Figure 4. Adipocyte‐specific loss of Atgl was dispensable for regulation of intestinal inflammation.

1. Schematic of experimental design. DSS‐induced colitis was induced in sex‐matched and age‐matched littermates.
2. Representative quantification of knockout efficiency measured on Atgl transcript level by qRT‐PCR in purified primary visceral adipocyte (n = 3–8/group).
3. Ex vivo lipolysis assays on Atg7‐deficient adipose tissue explants simulated with isoproterenol (10 μM) for 1–2 h (n = 5–6/group).
4. Body weight development upon DSS treatment (n = 8/group).
5. Tissue weights of mWAT and visWAT on day 7 after start of DSS (n = 3–8/group).
6. Colon length after DSS on day 7 (n = 3–8/group).
7. Quantification of histological score at steady state (n = 3/group) and DSS colitis (n = 6–7/group).
8. Expression of pro‐inflammatory cytokines in colon tissues on 7 days post‐DSS induction (n = 8/group).
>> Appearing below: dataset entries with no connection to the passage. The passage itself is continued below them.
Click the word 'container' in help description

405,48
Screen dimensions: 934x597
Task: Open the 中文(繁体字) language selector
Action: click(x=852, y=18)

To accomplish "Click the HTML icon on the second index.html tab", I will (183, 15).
Dotted line represents noninflamed controls.
9. Absolute number CD45⁺ immune cells from colons on 7 days post‐DSS induction (n = 3–8/group).
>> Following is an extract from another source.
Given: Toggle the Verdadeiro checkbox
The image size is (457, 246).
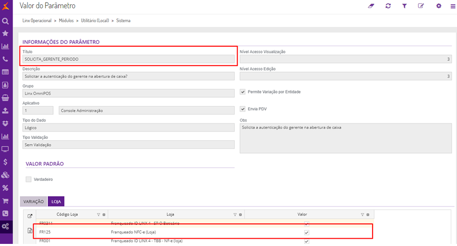Looking at the screenshot, I should point(29,179).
10. Frequency of myeloid cell population in colon on day 7 post‐DSS induction (n = 8/group).
11. Absolute number of Ly6C⁺ monocytes discriminated by the absence or presence of MHCII for infiltrating and inflammatory monocytes, respectively (n = 8/group).

Data are represented as mean ± s.e.m. (B, E–I, K) Unpaired Student's t‐test. (D) Two‐Way repeated measures ANOVA. (C, J) Two‐Way ANOVA. ****P < 0.0001.

Source data are available online for this figure.